3. Pat-down of Gentry was illegal, because there was no articulable suspicion he was armed and dangerous. Nothing in “Gentry’s demeanor or actions indicated he was engaged in wrongdoing much less that Gentry was a threat to the safety of the officers or the public.”
4. Even had it been lawful, the frisk produced a garage door opener, an item that under the circustances should have been immediately returned to Gentry instead of being used to investigate an unreported crime.
Even if the officer who searched Gentry had a basis to conduct a Terry stop and a pat down, the officer engaged in an unconstitutional seizure when he retrieved the garage door opener from Gentry’s pocket and did not immediately return the garage door opener to Gentry. The officer testified that he felt a bulge in Gentry’s clothing that “could have been a stun gun. . . .” (App. at 63). However, once the officer discovered that the item in Gentry’s pocket was a garage door opener and not a weapon, he had no basis to seize or retain it, much less to drive off with it to investigate whether Gentry had committed crimes. United States v. Place, 462 U.S. 696, 716, 103 S.Ct. 2637, 2649 (1983) (stating that “[w]hile Terry may authorize seizures of personal effects incident to a lawful seizure of the person, nothing in the Terry line of cases authorizes the police to seize personal property, such as luggage, independent of the seizure of the person”). A garage door opener is an item that might commonly be found on a law-abiding person and does not suggest any wrongdoing. …
Search of Personal Containers
Search of wheelbarrow contents, partially covered by raincoat, was impermissible:
… The record reflects that Gentry placed a raincoat on top of the wheelbarrow partially covering the items, which indicates some expectation of privacy with respect to the items in the wheelbarrow. …

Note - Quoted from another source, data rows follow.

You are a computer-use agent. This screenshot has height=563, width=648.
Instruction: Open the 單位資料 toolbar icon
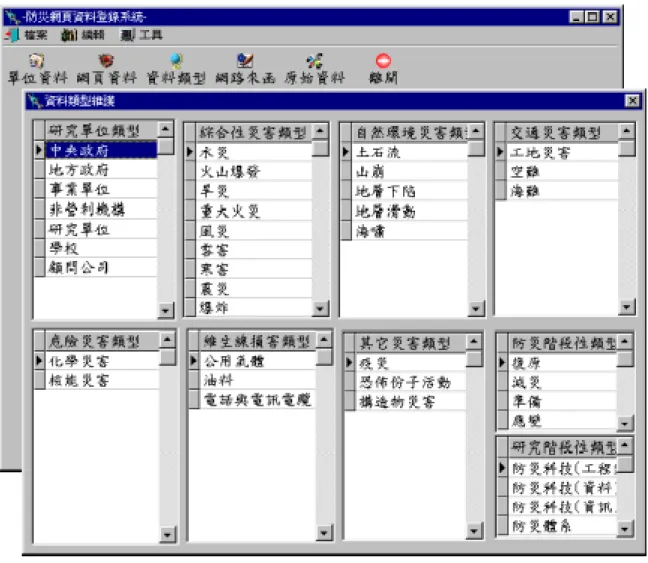click(37, 61)
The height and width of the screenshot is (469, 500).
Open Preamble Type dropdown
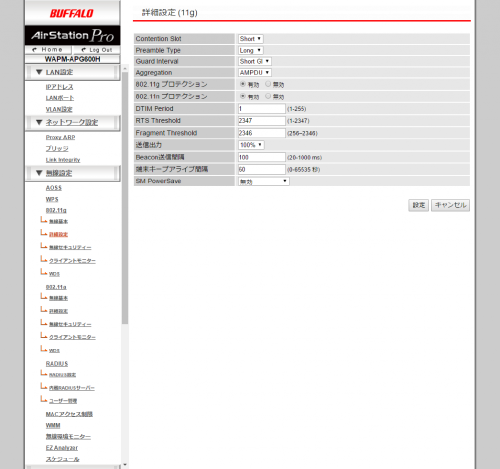click(x=251, y=50)
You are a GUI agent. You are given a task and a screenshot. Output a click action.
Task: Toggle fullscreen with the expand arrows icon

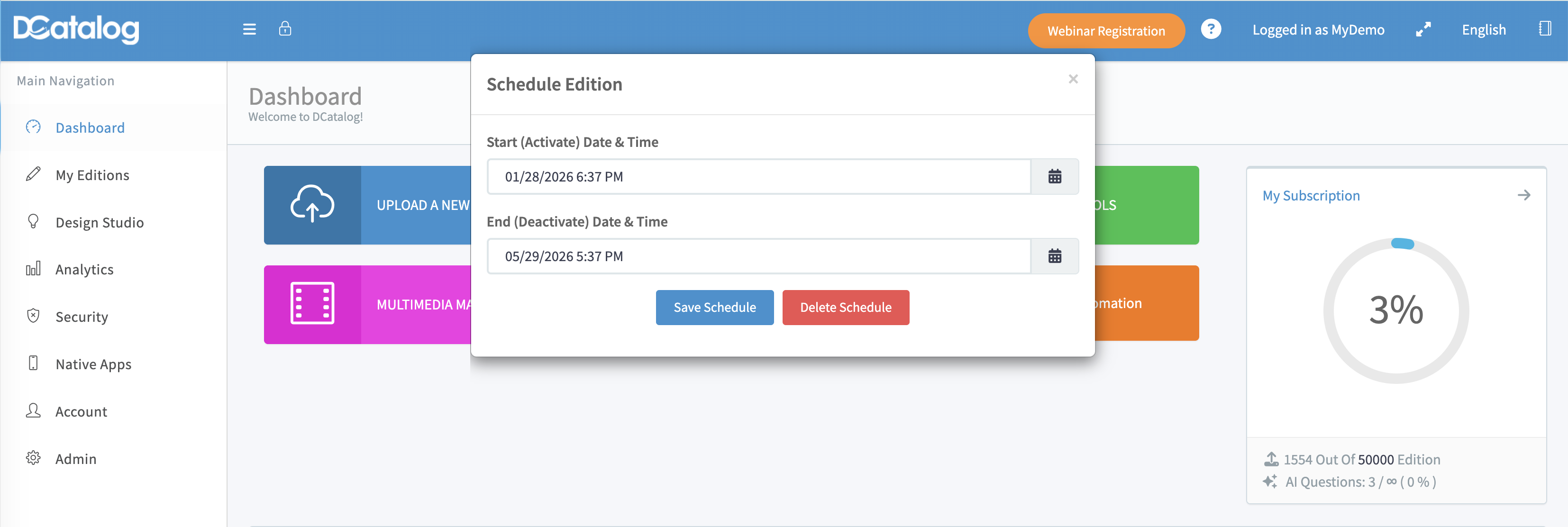[x=1422, y=29]
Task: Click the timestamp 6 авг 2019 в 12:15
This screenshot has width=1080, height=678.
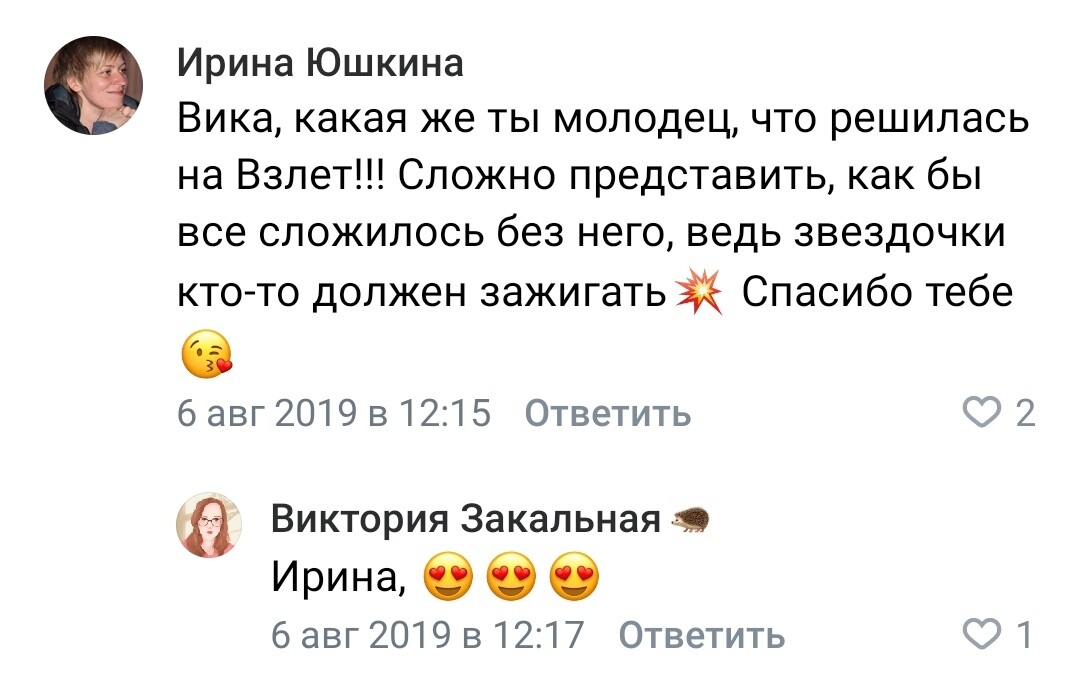Action: pyautogui.click(x=334, y=413)
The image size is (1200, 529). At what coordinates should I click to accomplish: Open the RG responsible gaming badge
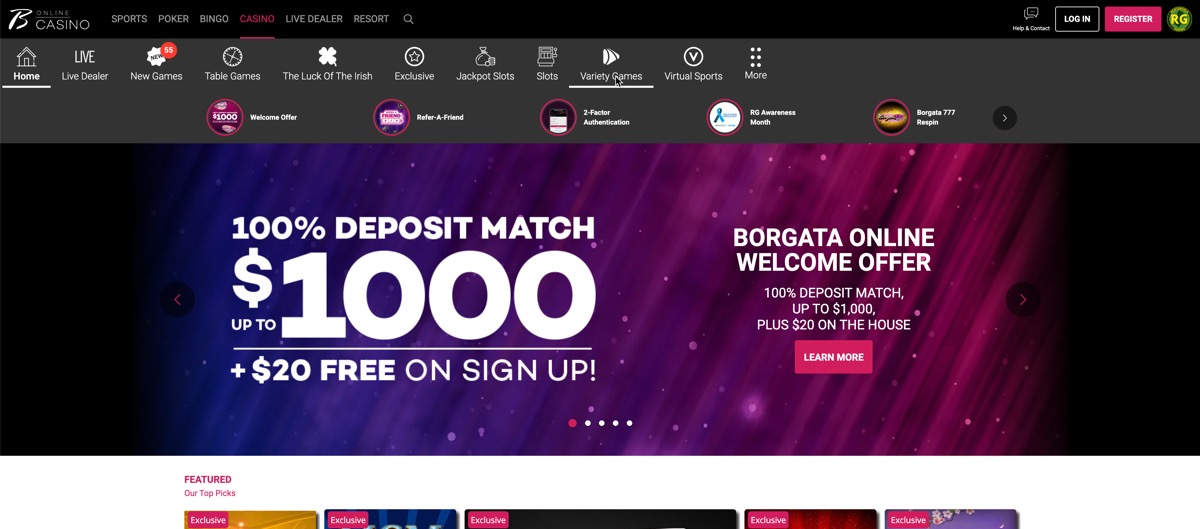[x=1179, y=19]
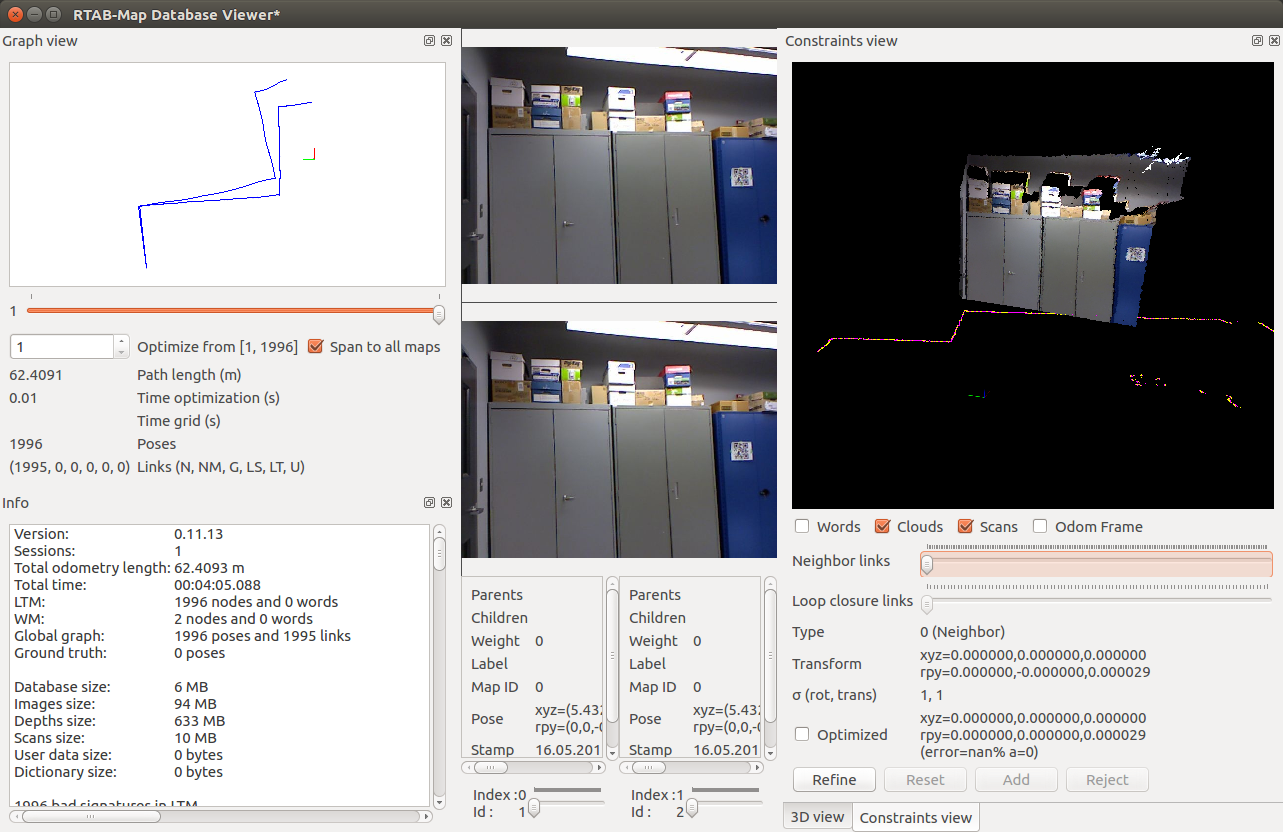This screenshot has width=1283, height=832.
Task: Close the Graph view panel
Action: pyautogui.click(x=446, y=41)
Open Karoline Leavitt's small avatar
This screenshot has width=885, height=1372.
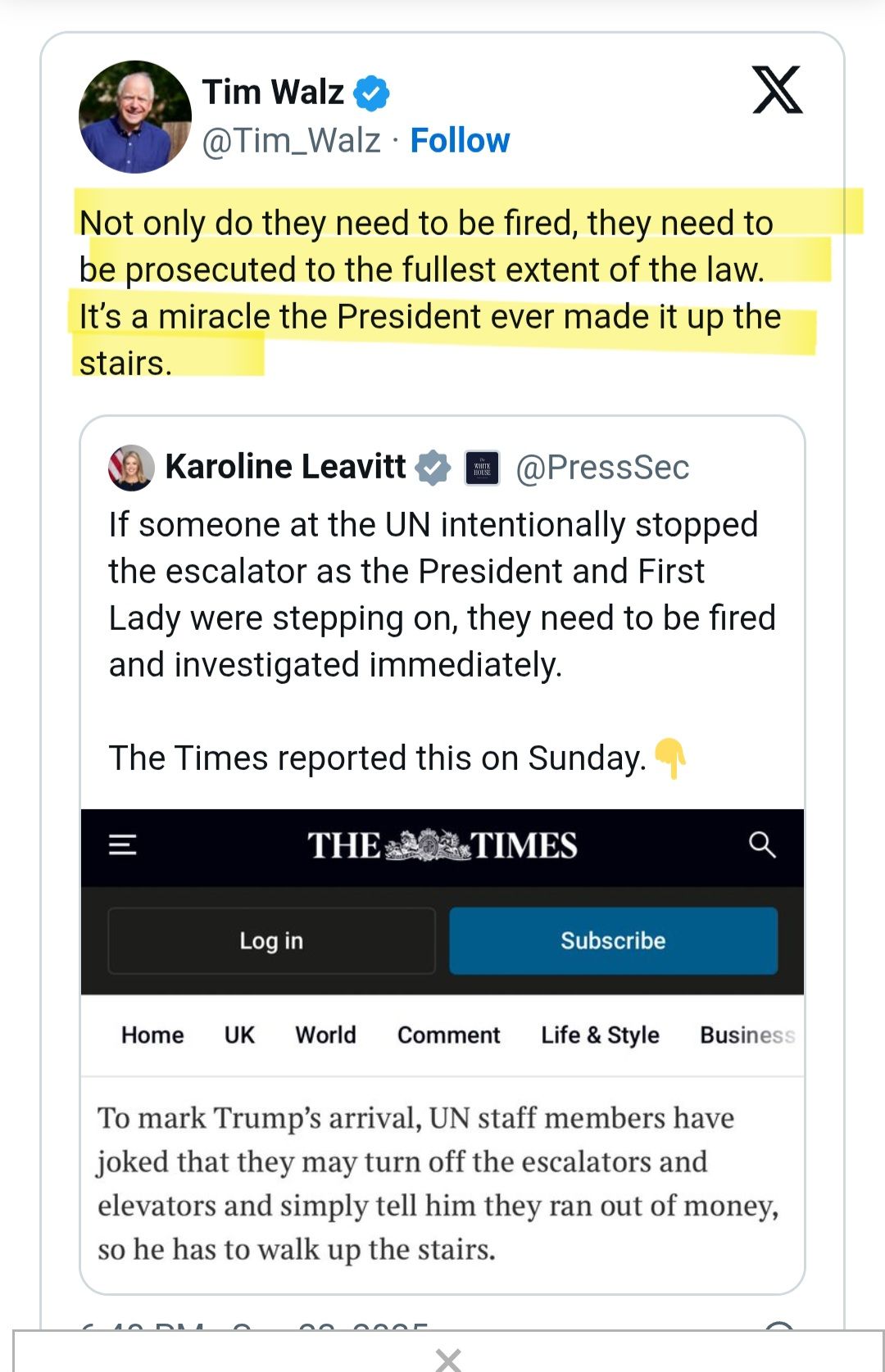click(x=131, y=468)
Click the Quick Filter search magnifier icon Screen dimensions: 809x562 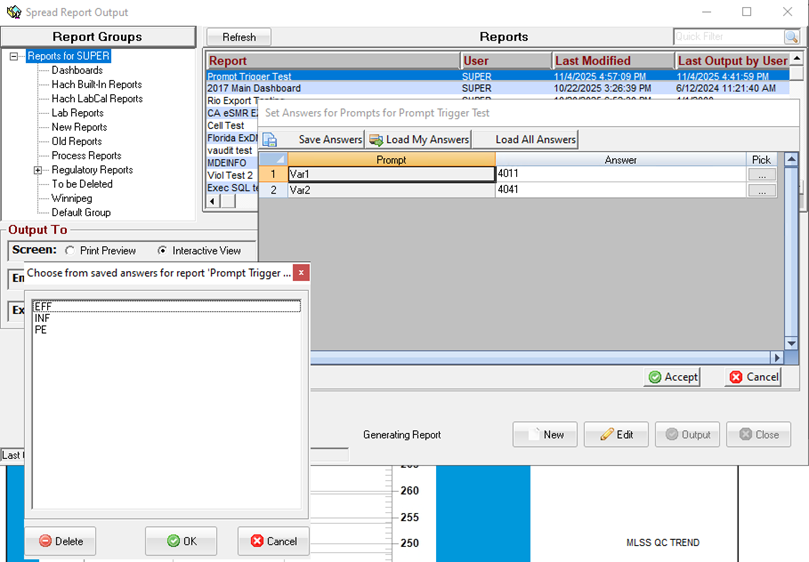pyautogui.click(x=791, y=37)
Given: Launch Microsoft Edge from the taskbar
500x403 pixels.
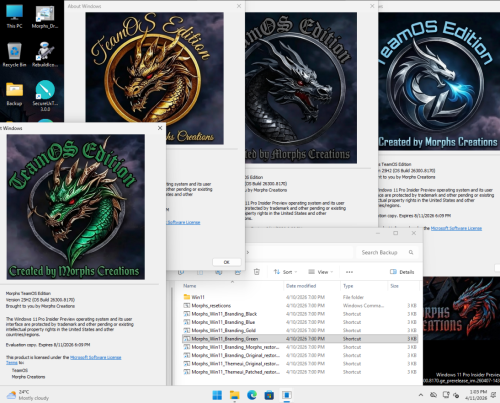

… The mere fact that the wheelbarrow did not have a closed lid does not mean that its contents could not be protected by the Fourth Amendment. The record indicates that the yellow raincoat placed on top of the wheelbarrow only partially covered its contents. However, the record also indicates that the visible items were not such that they provided the officers with a reasonable basis to conclude that Gentry had engaged in wrongdoing. … A reasonable suspicion could justify a limited Terry stop, and perhaps a limited detention of the wheelbarrow, if officers had reason to believe that it contained stolen items. See, e.g., United States v. Marrocco, 578 F.3d 627, 633 (7th Cir. 2009) (indicating that in certain situations law enforcement can conduct a limited detention of luggage). A reasonable suspicion is not enough to justify a search of the wheelbarrow. To search the wheelbarrow, the officers needed probable cause and a warrant. …
In terms of the larger principle — warrant required to search container — is the result reconcilable with State v. Tamara C. Limon, 2008 WI App 77, ¶¶27-35 (search of closed purse permissible on reasonable suspicion)? This issue wasn’t raised in Limon, and so it doesn’t represent adverse precedent on the point.
Inevitable discovery requires government proof by preponderance of the evidence that the challenged evidence ultimately would have been discovered, by lawful means. In this instance, linkage of the defendant to a crime was the very result of an illegal search, and the necessary showing therefore can’t be made.
The record reflects that the various searches were unconstitutional, from which it follows that: a motion to suppress would not have been futile; and, failure to file such a motion was beyond the pale of objectively reasonable strategy.
Waiver of Waiver
Respondent’s failure to argue forfeiture in its appellee brief waived the argument.